(Provided information Opens)
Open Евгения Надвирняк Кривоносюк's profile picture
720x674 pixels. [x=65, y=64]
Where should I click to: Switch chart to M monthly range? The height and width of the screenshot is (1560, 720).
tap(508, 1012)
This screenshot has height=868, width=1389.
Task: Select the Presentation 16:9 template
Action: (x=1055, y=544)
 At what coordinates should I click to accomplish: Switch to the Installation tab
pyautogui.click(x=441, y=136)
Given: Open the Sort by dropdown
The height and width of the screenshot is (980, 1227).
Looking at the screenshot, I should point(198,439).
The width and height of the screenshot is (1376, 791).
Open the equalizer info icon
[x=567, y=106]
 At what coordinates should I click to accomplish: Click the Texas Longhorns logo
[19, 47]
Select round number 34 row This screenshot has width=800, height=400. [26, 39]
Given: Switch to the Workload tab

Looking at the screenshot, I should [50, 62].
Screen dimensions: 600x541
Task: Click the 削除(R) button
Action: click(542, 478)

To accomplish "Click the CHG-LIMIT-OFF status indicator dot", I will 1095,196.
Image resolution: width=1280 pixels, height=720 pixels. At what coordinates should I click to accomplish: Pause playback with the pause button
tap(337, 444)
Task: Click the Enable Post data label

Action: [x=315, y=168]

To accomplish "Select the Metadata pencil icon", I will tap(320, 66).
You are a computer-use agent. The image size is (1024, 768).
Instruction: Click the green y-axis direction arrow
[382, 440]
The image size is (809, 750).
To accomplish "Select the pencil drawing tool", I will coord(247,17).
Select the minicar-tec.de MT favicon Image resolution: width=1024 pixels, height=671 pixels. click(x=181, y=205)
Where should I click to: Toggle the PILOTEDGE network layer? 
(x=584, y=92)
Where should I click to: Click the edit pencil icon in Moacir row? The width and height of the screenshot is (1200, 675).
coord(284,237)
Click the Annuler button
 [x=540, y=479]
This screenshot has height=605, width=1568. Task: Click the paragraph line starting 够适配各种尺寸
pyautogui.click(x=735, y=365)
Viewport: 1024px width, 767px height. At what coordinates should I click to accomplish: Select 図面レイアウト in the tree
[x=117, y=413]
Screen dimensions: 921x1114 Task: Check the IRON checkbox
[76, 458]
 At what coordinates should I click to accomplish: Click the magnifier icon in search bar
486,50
(Provided information Closes)
→ Work to be completed
When you find a line in the records that contains the word "size", copy it.

→ Answer
You are a computer-use agent. The image size is (1024, 768).
The image size is (809, 750).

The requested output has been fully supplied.